WHAT TO DO
Two lines mark the range in the entries below: the one holding "Given: Open the Agent mode dropdown" and the one holding "Switch to the Cygwin". Set down those two and all lines between them, exactly.

SUPPLIED RECORDS

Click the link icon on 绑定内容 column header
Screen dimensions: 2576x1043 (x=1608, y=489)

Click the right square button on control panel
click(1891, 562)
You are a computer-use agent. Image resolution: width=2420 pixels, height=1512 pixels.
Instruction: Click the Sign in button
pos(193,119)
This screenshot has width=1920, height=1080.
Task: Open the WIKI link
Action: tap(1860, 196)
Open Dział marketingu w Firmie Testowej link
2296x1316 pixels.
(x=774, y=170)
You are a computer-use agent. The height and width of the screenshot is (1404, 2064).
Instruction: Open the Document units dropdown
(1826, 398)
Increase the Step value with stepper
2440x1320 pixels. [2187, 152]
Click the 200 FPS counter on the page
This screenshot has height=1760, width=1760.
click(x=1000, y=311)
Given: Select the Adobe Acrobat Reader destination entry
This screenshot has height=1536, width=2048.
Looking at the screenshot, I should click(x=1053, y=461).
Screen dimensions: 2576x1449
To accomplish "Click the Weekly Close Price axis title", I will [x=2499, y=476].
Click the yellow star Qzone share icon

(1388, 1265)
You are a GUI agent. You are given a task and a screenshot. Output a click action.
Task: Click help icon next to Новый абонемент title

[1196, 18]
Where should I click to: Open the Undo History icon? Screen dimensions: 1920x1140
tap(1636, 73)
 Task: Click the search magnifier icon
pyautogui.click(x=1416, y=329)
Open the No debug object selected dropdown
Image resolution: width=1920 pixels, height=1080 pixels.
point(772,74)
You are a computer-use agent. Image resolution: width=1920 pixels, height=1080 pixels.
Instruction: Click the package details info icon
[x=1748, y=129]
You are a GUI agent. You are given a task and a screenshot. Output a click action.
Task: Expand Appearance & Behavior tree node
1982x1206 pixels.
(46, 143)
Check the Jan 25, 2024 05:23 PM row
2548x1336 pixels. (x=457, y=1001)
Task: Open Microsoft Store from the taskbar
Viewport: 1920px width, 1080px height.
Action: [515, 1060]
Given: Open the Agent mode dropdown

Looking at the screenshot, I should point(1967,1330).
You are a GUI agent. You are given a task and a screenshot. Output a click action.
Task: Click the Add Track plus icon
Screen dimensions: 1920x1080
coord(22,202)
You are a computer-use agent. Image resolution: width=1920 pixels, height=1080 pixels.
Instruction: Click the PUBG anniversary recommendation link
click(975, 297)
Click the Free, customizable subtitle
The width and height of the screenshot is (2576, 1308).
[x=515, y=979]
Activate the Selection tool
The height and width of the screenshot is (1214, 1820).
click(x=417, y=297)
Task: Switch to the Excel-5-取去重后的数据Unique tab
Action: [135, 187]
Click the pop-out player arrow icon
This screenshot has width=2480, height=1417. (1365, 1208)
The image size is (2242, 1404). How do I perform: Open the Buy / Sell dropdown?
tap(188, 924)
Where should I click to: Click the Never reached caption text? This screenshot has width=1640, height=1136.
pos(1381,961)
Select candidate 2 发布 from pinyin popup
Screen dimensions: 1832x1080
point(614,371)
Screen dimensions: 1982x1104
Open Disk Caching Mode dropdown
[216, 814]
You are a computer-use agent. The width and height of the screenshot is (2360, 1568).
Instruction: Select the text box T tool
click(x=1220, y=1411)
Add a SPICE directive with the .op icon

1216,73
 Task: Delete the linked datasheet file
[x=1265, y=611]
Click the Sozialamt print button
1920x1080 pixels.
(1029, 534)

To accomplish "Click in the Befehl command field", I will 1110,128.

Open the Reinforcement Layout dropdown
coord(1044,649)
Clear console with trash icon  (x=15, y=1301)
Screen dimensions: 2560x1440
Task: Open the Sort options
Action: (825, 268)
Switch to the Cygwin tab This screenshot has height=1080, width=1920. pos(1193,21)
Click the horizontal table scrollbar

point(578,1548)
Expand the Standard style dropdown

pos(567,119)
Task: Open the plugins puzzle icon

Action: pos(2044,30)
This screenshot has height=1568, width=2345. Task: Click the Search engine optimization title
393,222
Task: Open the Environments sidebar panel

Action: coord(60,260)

THE ANSWER
Given: Open the Agent mode dropdown

Looking at the screenshot, I should point(1967,1330).
You are a GUI agent. You are given a task and a screenshot. Output a click action.
Task: Click the Add Track plus icon
Screen dimensions: 1920x1080
coord(22,202)
You are a computer-use agent. Image resolution: width=1920 pixels, height=1080 pixels.
Instruction: Click the PUBG anniversary recommendation link
click(975, 297)
Click the Free, customizable subtitle
The width and height of the screenshot is (2576, 1308).
[x=515, y=979]
Activate the Selection tool
The height and width of the screenshot is (1214, 1820).
click(x=417, y=297)
Task: Switch to the Excel-5-取去重后的数据Unique tab
Action: [135, 187]
Click the pop-out player arrow icon
This screenshot has width=2480, height=1417. (1365, 1208)
The image size is (2242, 1404). How do I perform: Open the Buy / Sell dropdown?
tap(188, 924)
Where should I click to: Click the Never reached caption text? This screenshot has width=1640, height=1136.
pos(1381,961)
Select candidate 2 发布 from pinyin popup
Screen dimensions: 1832x1080
point(614,371)
Screen dimensions: 1982x1104
Open Disk Caching Mode dropdown
[216, 814]
You are a computer-use agent. The width and height of the screenshot is (2360, 1568).
Instruction: Select the text box T tool
click(x=1220, y=1411)
Add a SPICE directive with the .op icon

1216,73
 Task: Delete the linked datasheet file
[x=1265, y=611]
Click the Sozialamt print button
1920x1080 pixels.
(1029, 534)

To accomplish "Click in the Befehl command field", I will 1110,128.

Open the Reinforcement Layout dropdown
coord(1044,649)
Clear console with trash icon  (x=15, y=1301)
Screen dimensions: 2560x1440
Task: Open the Sort options
Action: (825, 268)
Switch to the Cygwin tab This screenshot has height=1080, width=1920. pos(1193,21)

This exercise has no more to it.